● **Text to read**:
##############################

Classical Communication Node (CCN): The CCN handles listening and sending classical data, that is information encoded into bits, to other QPUs in the network and collecting and forwarding classical control information from and to the quantum gates node (QGN) to perform any nonlocal control operations. The CCN receives the precise times for when to listen and when to transmit in the compiled instruction set from the controller. When time, the CCN communicates with the QGN to collect measurement results of the entangled qubits needed to perform the nonlocal gates and transmits the information to the paired OPU. The paired OPU will have its own CCN, which will be listening for classical input and will know what to do with the information based on the predetermined instructions. Each CCN communicates with the controller to receive instructions at the beginning of execution. CCNs can also inform the controller of any failures in communication so that the controller can abort the run-time process.

*Quantum Gates Node:* The QGN controls the quantum hardware and controls the gate operations performed on and measurements of the qubits. It communicates to the CCN and the controller. The communication link with the CCN is used for sending the measurement results of the entangled qubits in the cat-entangler and cat-disentagler steps to the respectively paired QPU. With the controller, communication to receive instructions is needed as well as to transmit the qubit measurements at the end of the algorithm. Moreover, the QGN conducts entanglement half of an entanglement generation scheme, controlling the particular hardware as per the instructions and entanglement generation protocol selected.



FIGURE 16. DeltaGraph for a decentralized control distributed quantum computer.

*Time Reference Node (TRN):* The TRN is a node used to maintain synchronous time within the DeltaGraph. The duty of the TNR is simply to periodically broadcast the system time so that all nodes in the network can update their own clocks to fix any clock drift that occurs during run time. Latencies from the TRN to the nodes can be accounted for, improving the overall resolution and precision of the timing reference.

##############################

● **Supplied data**:
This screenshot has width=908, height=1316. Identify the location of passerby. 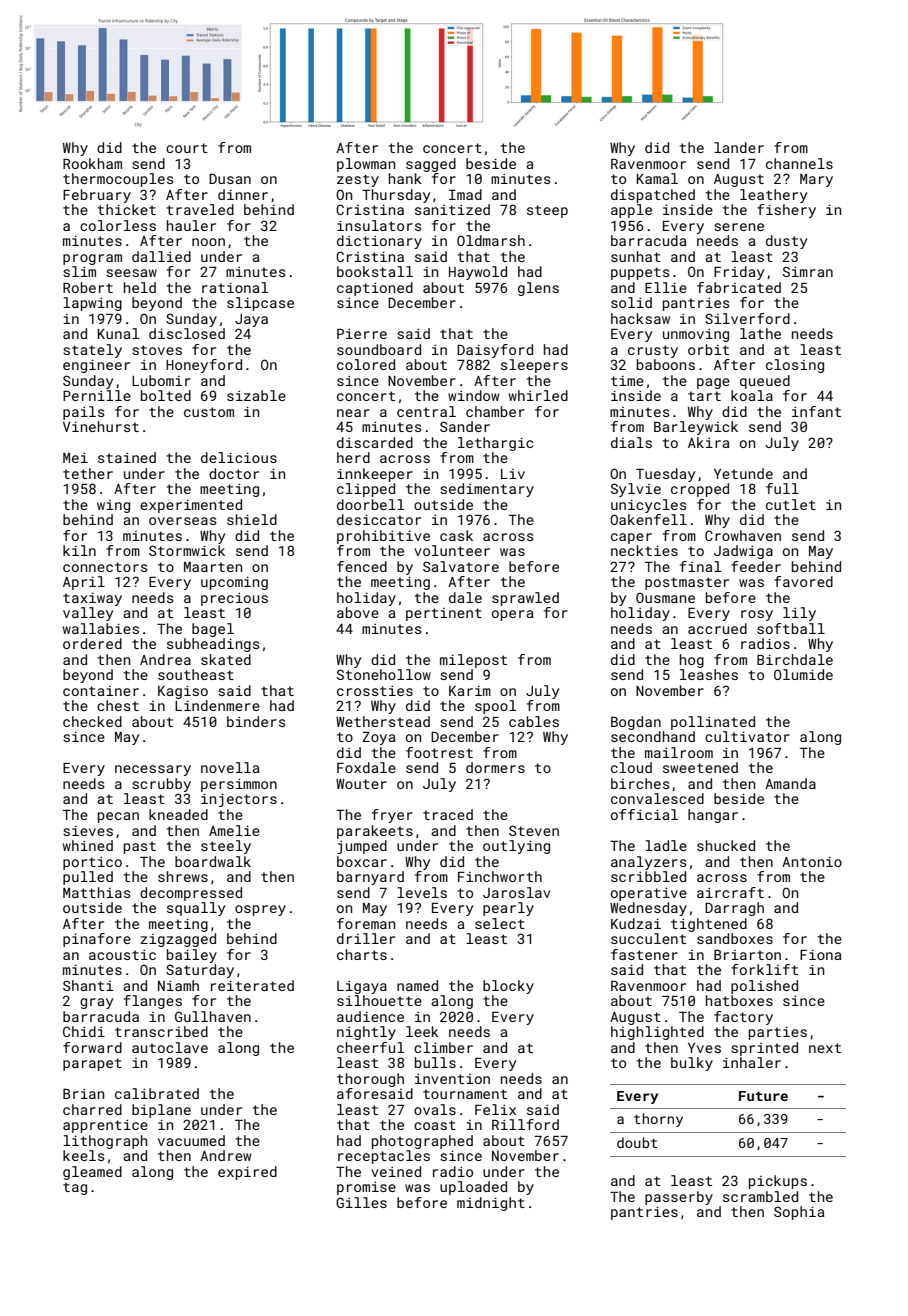
(679, 1198).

##############################

● **What you will do**: Print the full description of the network nodes from above, word for word.

● **Reply**:
Classical Communication Node (CCN): The CCN handles listening and sending classical data, that is information encoded into bits, to other QPUs in the network and collecting and forwarding classical control information from and to the quantum gates node (QGN) to perform any nonlocal control operations. The CCN receives the precise times for when to listen and when to transmit in the compiled instruction set from the controller. When time, the CCN communicates with the QGN to collect measurement results of the entangled qubits needed to perform the nonlocal gates and transmits the information to the paired OPU. The paired OPU will have its own CCN, which will be listening for classical input and will know what to do with the information based on the predetermined instructions. Each CCN communicates with the controller to receive instructions at the beginning of execution. CCNs can also inform the controller of any failures in communication so that the controller can abort the run-time process.

*Quantum Gates Node:* The QGN controls the quantum hardware and controls the gate operations performed on and measurements of the qubits. It communicates to the CCN and the controller. The communication link with the CCN is used for sending the measurement results of the entangled qubits in the cat-entangler and cat-disentagler steps to the respectively paired QPU. With the controller, communication to receive instructions is needed as well as to transmit the qubit measurements at the end of the algorithm. Moreover, the QGN conducts entanglement half of an entanglement generation scheme, controlling the particular hardware as per the instructions and entanglement generation protocol selected.



FIGURE 16. DeltaGraph for a decentralized control distributed quantum computer.

*Time Reference Node (TRN):* The TRN is a node used to maintain synchronous time within the DeltaGraph. The duty of the TNR is simply to periodically broadcast the system time so that all nodes in the network can update their own clocks to fix any clock drift that occurs during run time. Latencies from the TRN to the nodes can be accounted for, improving the overall resolution and precision of the timing reference.